DO THIS:
Rewrite the part of the Bazel rules article that opens with "This article focuses" and closes with "to work in.", putting "rules_go_example" wherever "rules_go_simple" appears.

## START EXCERPTED PASSAGE

Writing Bazel rules: library rule, depsets, providers
In the last article, we built a go_binary
rule that compiled and linked a Go executable from a list of sources. This time, we'll define a go_library
rule that can compile a Go package that other libraries and binaries can depend on.
This article focuses on rules that communicate with each other to build a dependency graph that can be used by a linker (or a linker-like action). All the of the code is from rules_go_simple on the v2
branch.
Once again, you don't need to know Go to understand this. I'm just using Go as an example because that's what I like to work in.
Background
Before we jump in, we need to cover three important concepts: structs, providers, and depsets. They are data structures used to pass information between rules, and we'll need them to gather information about dependencies.
Structs
A struct value is a dictionary of key-value pairs, kind of like an object in Python or JavaScript. Although the struct is a basic data structure, it's provided by Bazel and is not technically part of the Starlark language. You can create a struct value by calling the struct
function:
my_value = struct(
foo = 12,
bar = 34,
)
You can access fields in the struct the same way you would access fields in an object in Python.
print(my_value.foo + my_value.bar)
You can use the dir
function to get a list of field names of a struct. getattr
and hasattr
work the way you'd expect, but you can't modify or delete attributes after they're set because struct values are immutable. You can convert a struct (or any value) to and from JSON with json.encode
and json.decode
.

## END EXCERPTED PASSAGE
## START EXTRACTED INFORMATION

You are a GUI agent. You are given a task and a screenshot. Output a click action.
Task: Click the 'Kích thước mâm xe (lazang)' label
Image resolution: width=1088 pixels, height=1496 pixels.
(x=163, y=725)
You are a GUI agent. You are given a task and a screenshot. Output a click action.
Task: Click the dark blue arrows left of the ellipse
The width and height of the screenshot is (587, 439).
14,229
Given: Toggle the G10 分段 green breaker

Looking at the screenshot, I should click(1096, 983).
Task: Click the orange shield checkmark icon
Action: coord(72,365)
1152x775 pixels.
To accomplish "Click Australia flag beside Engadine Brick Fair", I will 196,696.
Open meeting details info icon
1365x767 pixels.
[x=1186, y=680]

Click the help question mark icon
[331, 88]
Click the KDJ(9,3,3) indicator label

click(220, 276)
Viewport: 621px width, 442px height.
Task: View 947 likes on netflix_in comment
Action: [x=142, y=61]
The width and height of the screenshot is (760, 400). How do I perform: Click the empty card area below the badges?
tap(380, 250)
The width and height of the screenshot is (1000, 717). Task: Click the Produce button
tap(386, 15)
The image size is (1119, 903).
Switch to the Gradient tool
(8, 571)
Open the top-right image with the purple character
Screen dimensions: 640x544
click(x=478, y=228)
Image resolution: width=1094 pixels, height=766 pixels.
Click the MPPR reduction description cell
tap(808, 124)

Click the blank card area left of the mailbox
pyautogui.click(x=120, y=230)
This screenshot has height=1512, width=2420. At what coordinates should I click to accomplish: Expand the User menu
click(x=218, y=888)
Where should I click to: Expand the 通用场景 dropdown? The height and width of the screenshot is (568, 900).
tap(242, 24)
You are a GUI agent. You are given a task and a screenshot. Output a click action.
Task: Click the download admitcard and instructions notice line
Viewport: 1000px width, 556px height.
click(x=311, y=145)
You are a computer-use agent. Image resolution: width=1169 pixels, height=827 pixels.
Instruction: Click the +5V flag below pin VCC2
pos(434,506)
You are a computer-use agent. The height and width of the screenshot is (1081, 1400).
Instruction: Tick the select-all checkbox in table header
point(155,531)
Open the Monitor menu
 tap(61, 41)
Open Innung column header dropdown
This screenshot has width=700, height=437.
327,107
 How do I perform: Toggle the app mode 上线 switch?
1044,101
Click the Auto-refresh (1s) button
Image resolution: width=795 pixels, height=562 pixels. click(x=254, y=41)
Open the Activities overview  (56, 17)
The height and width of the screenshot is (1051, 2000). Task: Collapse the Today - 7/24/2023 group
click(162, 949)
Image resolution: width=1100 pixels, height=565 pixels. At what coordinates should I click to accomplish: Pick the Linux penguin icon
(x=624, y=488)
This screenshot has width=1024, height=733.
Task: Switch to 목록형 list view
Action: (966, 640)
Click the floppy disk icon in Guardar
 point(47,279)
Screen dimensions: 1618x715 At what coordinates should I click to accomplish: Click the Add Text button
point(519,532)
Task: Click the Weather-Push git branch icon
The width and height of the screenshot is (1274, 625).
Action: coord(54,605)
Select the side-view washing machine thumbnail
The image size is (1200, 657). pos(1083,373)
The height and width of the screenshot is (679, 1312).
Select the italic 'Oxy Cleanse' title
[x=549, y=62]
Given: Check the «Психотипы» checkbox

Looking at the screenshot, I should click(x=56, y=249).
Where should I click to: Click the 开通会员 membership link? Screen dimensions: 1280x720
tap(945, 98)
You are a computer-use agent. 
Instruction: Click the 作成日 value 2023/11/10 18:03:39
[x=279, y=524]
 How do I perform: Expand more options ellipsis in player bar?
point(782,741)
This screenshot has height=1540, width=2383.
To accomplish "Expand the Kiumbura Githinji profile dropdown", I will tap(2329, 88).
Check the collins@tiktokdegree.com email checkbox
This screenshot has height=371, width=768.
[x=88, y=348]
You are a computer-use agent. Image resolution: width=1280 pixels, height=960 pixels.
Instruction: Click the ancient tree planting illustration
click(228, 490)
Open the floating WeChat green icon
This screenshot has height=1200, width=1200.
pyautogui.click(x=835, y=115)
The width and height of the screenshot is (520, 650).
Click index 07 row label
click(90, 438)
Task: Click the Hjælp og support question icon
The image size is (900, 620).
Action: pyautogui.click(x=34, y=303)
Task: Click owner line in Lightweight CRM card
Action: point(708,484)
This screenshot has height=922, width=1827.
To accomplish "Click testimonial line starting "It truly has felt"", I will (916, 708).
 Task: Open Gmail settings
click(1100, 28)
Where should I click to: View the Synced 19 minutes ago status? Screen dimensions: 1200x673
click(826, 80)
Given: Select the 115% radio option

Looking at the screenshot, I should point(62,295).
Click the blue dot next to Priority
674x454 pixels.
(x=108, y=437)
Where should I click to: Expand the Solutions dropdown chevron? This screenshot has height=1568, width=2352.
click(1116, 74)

## END EXTRACTED INFORMATION

SOLUTION BELOW:
This article focuses on rules that communicate with each other to build a dependency graph that can be used by a linker (or a linker-like action). All the of the code is from rules_go_example on the v2
branch.
Once again, you don't need to know Go to understand this. I'm just using Go as an example because that's what I like to work in.